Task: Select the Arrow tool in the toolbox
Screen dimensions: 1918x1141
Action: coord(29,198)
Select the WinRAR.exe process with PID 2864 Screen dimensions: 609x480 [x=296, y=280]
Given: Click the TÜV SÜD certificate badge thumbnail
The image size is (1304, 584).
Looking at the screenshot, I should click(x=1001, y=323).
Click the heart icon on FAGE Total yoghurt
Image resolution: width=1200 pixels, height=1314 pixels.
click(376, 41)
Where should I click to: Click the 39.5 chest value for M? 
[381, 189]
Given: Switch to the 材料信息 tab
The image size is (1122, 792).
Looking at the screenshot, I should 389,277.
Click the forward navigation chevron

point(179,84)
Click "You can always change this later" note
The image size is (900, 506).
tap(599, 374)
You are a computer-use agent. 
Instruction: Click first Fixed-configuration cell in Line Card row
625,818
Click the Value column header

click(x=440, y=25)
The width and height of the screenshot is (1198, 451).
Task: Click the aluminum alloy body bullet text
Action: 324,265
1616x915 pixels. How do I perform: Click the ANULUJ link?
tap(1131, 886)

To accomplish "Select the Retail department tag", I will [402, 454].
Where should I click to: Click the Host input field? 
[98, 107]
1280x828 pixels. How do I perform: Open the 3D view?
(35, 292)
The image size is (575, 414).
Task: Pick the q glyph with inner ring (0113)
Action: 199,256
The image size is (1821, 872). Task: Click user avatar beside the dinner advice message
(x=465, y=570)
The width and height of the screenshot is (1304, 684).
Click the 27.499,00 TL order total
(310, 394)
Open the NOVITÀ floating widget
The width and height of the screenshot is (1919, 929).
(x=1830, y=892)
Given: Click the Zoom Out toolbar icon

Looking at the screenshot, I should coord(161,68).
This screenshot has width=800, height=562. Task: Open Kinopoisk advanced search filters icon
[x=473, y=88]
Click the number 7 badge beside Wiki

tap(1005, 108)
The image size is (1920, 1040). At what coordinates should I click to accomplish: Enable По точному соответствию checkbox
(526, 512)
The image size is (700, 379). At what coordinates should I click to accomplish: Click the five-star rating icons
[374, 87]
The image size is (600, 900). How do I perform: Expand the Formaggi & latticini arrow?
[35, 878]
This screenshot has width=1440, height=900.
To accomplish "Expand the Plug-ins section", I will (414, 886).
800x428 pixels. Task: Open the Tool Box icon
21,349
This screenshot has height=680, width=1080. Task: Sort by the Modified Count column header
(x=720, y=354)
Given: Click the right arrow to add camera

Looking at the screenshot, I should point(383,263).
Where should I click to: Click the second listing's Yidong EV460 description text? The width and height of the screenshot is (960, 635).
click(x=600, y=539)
|---|
_ASSIGNED TASK:_
State the number of lines of the preceding material in which the word "Select" is found, and nothing more.

_REPLY TO THE EXERCISE:_
3